Extract every line in the records below that contains the string "screenshot", and copy each one out. Case counts, so a match must agree in capitalization.

-- Start Data for this exercise --

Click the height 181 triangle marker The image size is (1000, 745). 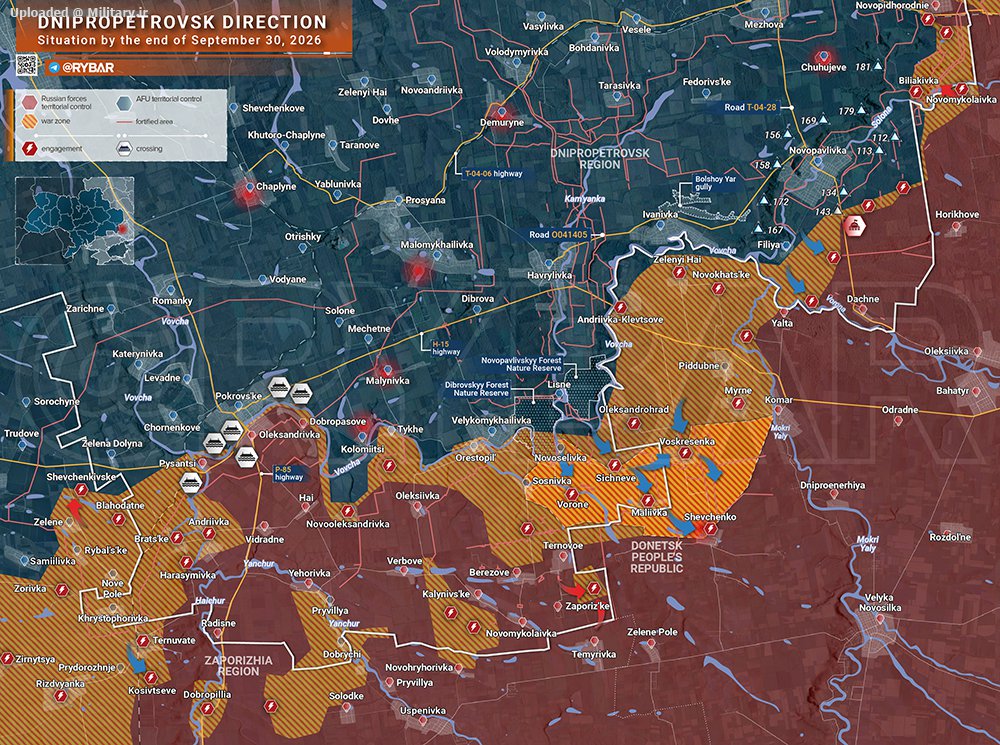[x=878, y=66]
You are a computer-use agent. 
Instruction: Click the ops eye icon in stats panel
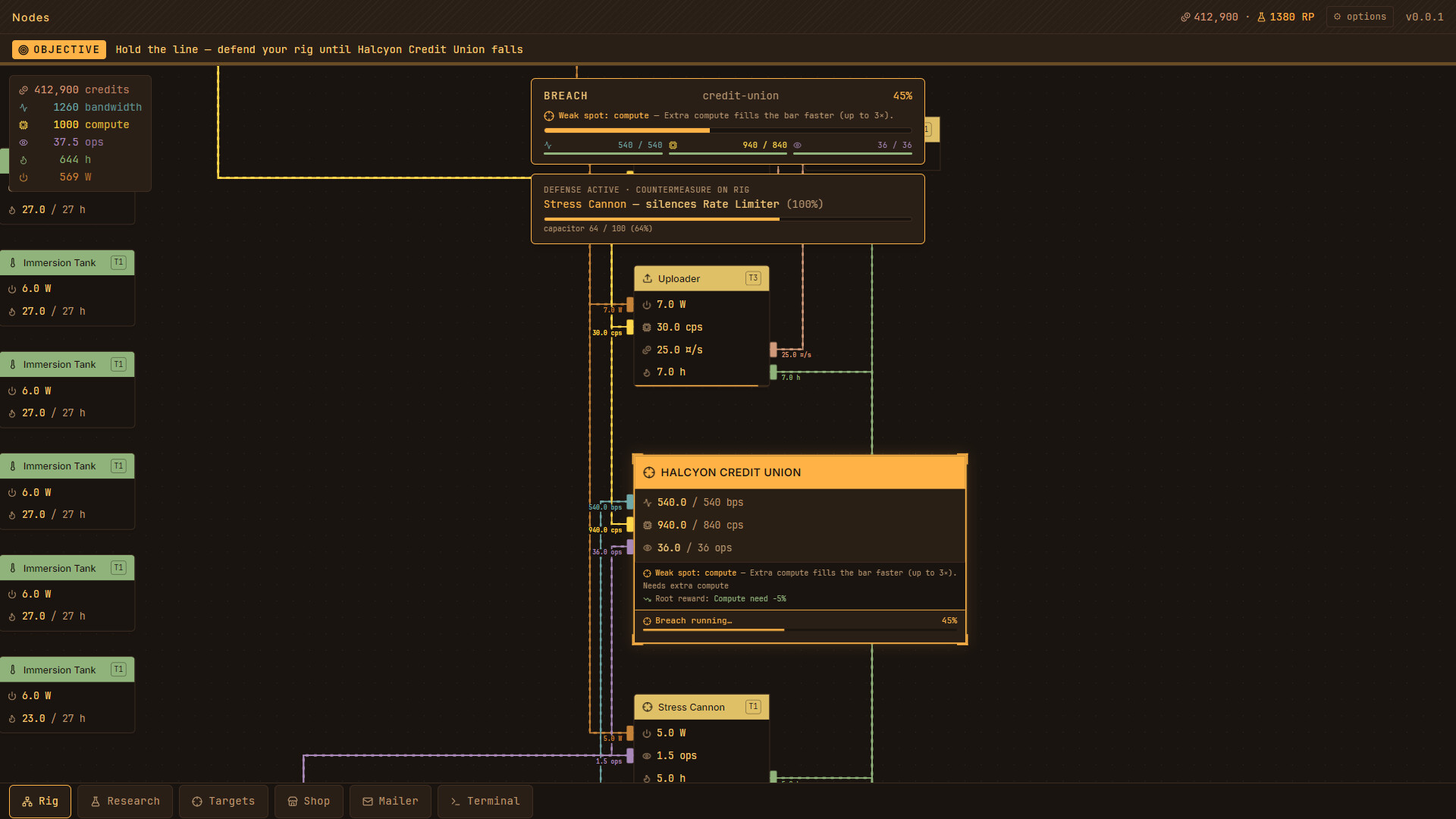[x=24, y=143]
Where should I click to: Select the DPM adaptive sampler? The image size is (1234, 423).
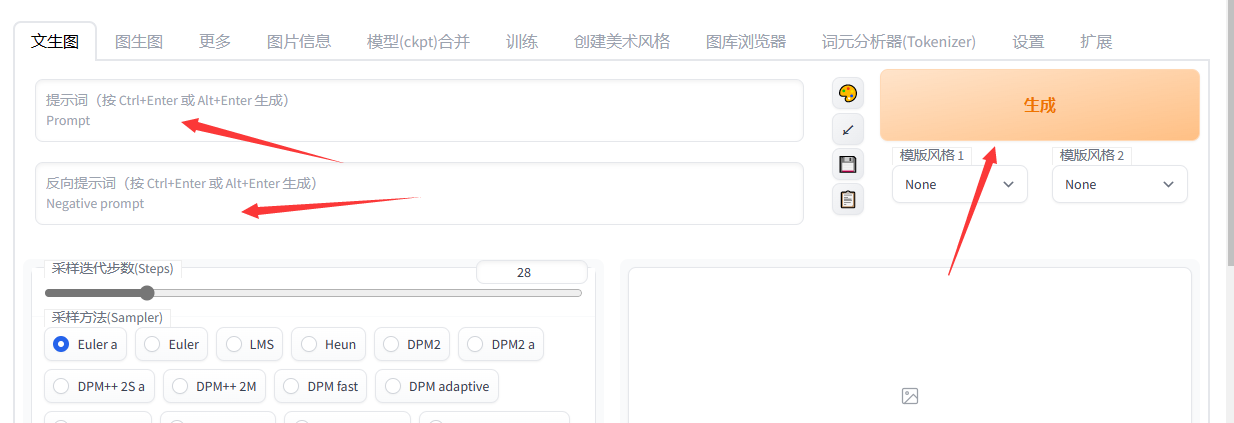tap(437, 386)
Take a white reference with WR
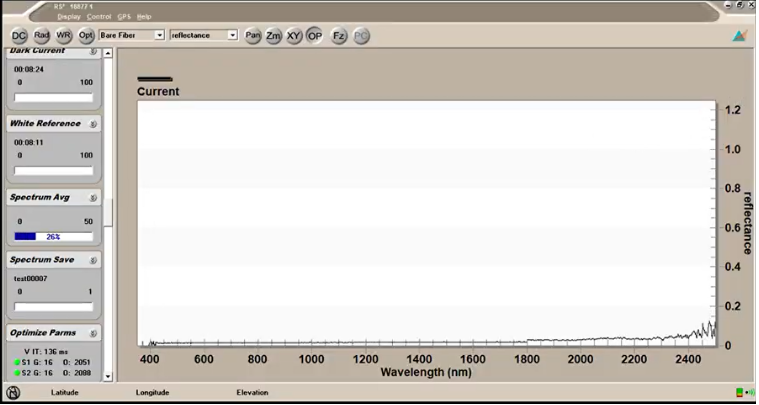 pos(63,35)
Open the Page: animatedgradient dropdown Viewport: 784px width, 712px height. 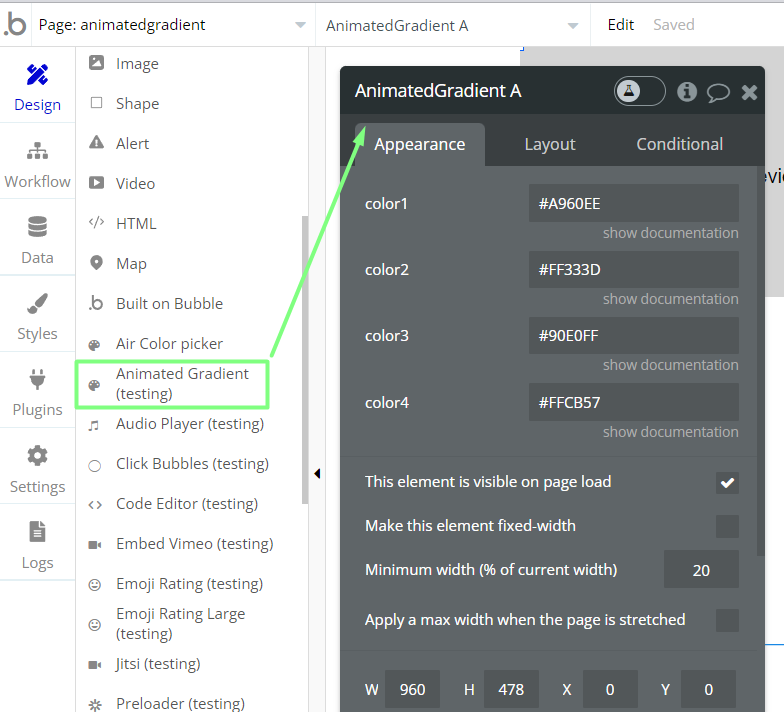click(x=172, y=25)
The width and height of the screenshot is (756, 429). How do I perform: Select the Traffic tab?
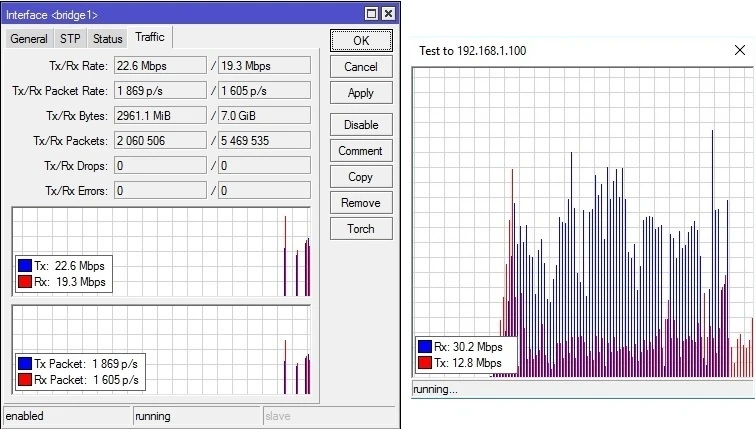click(x=150, y=38)
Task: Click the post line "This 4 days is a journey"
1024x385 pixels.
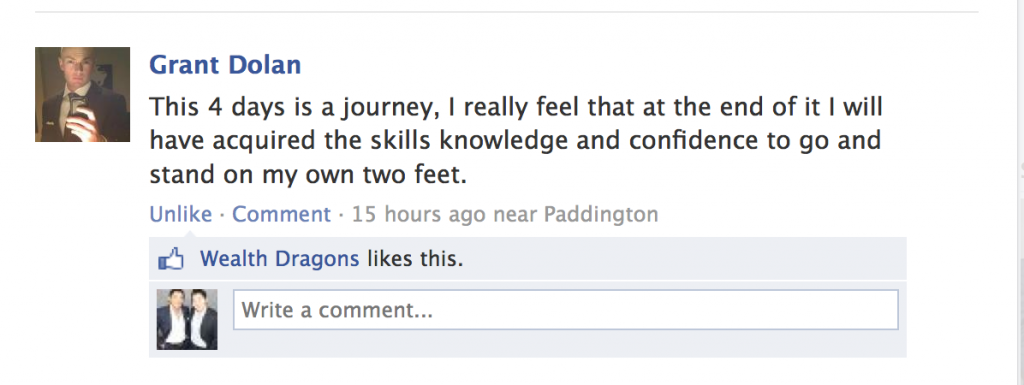Action: click(x=291, y=108)
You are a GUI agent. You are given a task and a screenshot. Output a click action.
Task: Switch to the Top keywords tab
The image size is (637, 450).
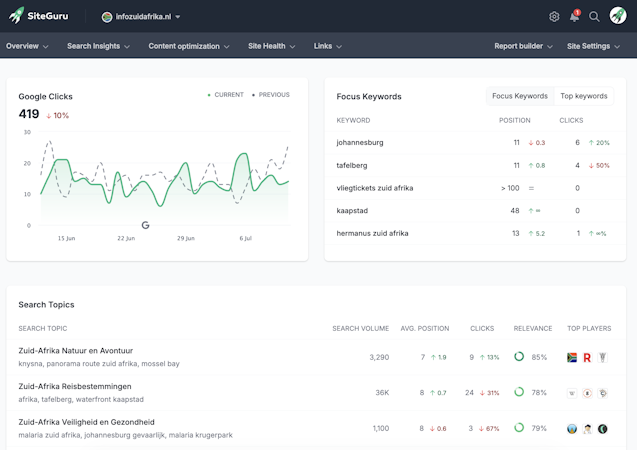point(584,96)
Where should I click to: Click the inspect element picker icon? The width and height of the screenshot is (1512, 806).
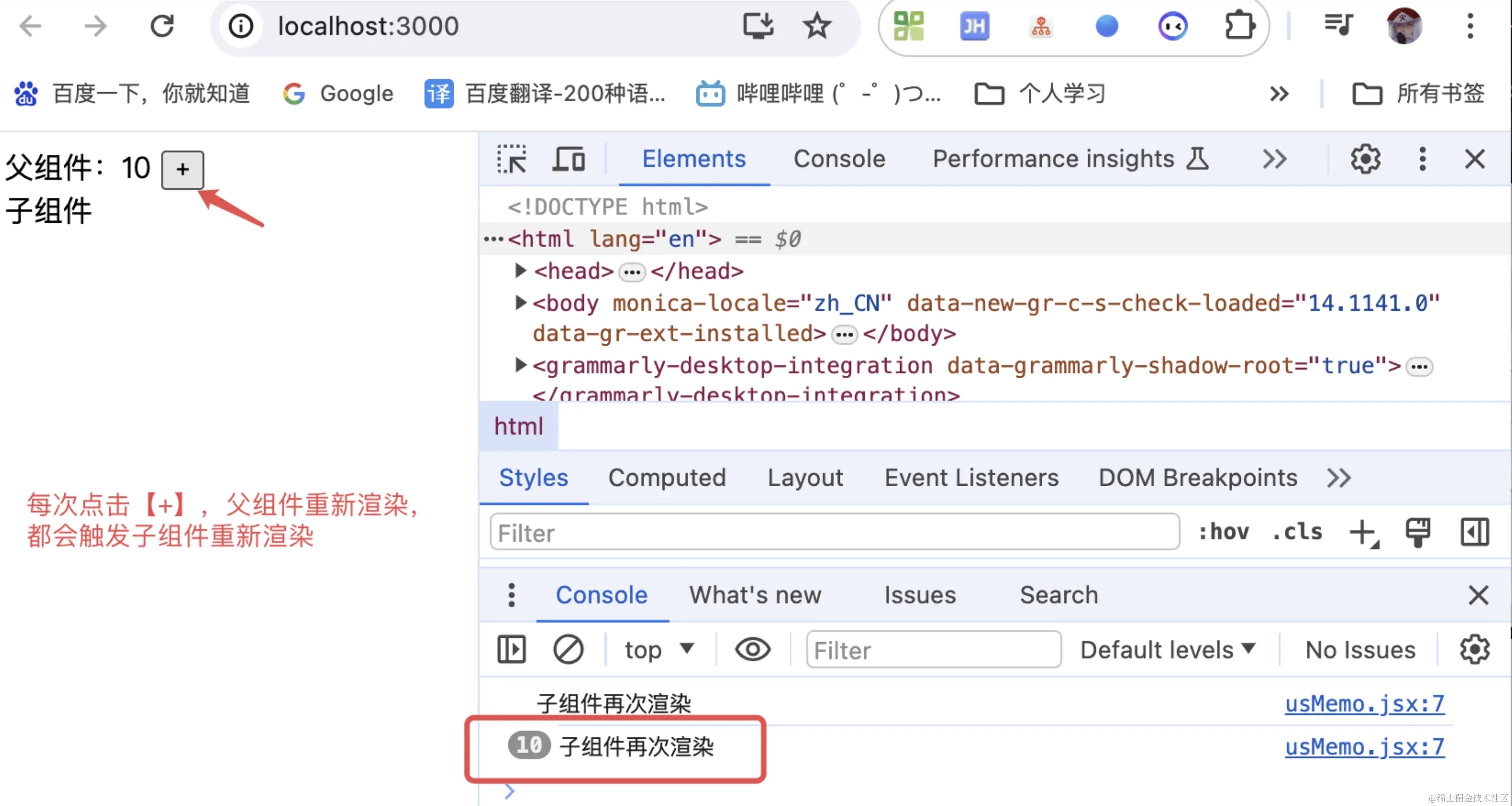click(x=511, y=159)
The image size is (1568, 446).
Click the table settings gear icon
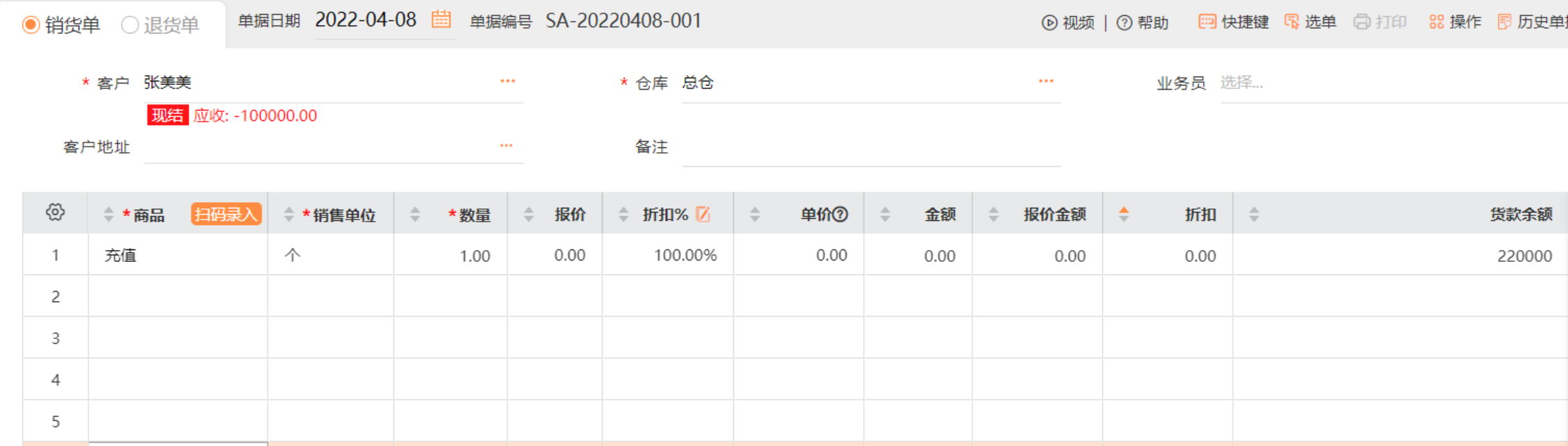(56, 213)
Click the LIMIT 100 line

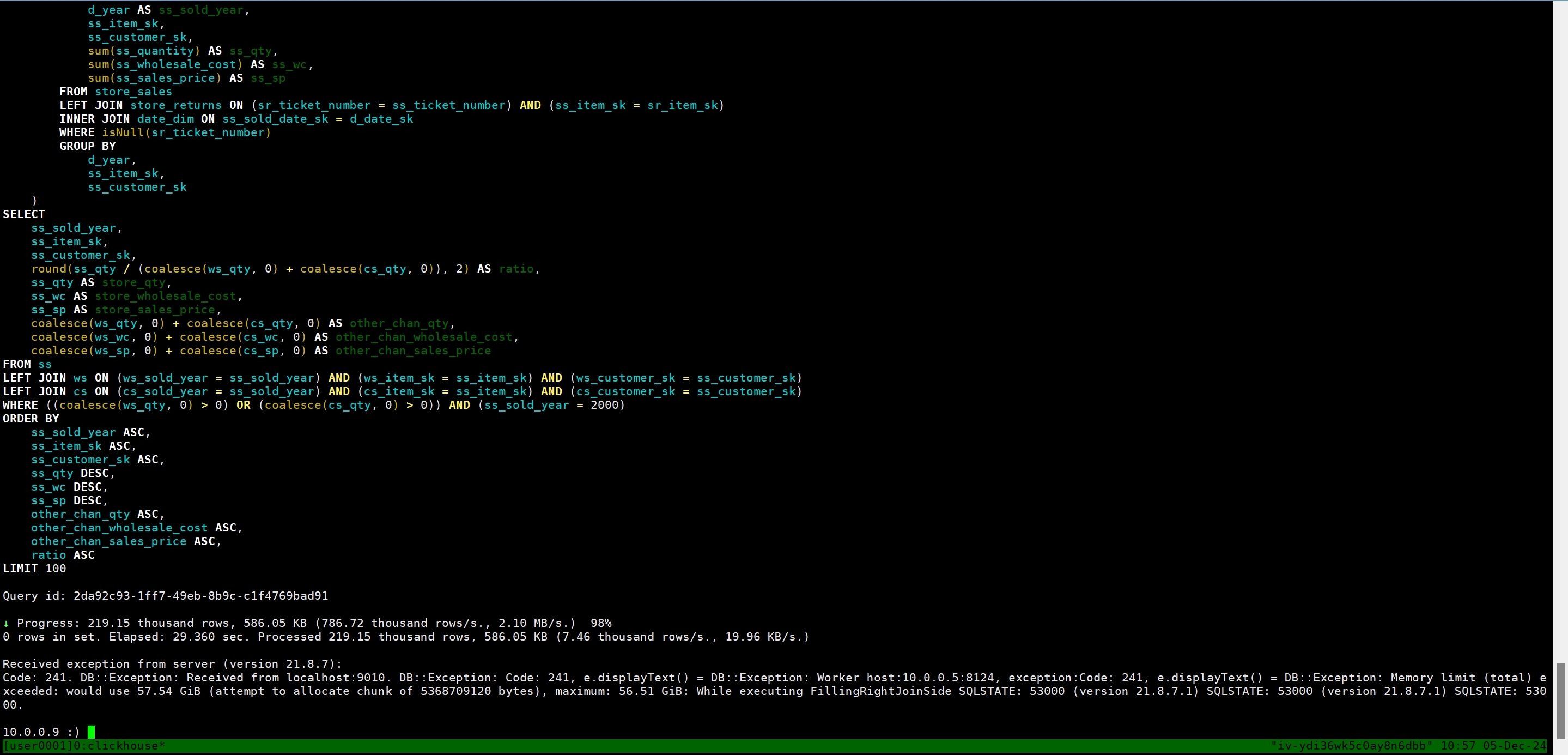tap(35, 568)
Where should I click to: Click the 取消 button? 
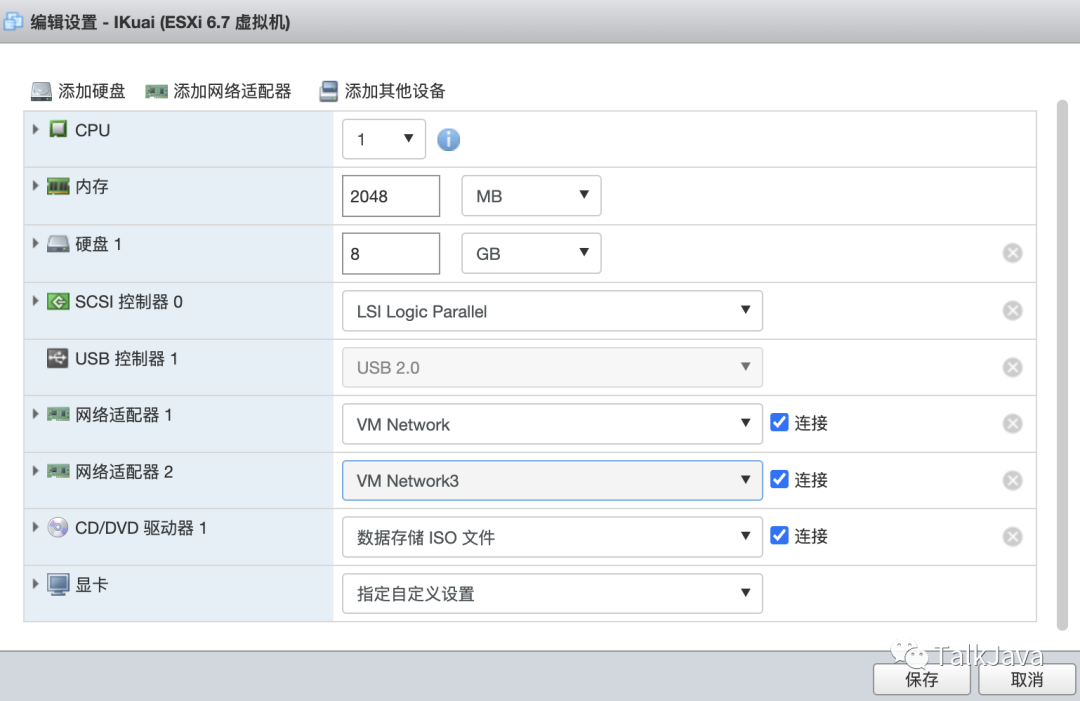pyautogui.click(x=1026, y=679)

-- End Data for this exercise --

● **Correct answer**
The width and height of the screenshot is (756, 429). How do I perform: Select the Traffic tab?
You are a GUI agent. You are given a task and a screenshot. Output a click action.
Where should I click to: Click the inspect element picker icon? The width and height of the screenshot is (1512, 806).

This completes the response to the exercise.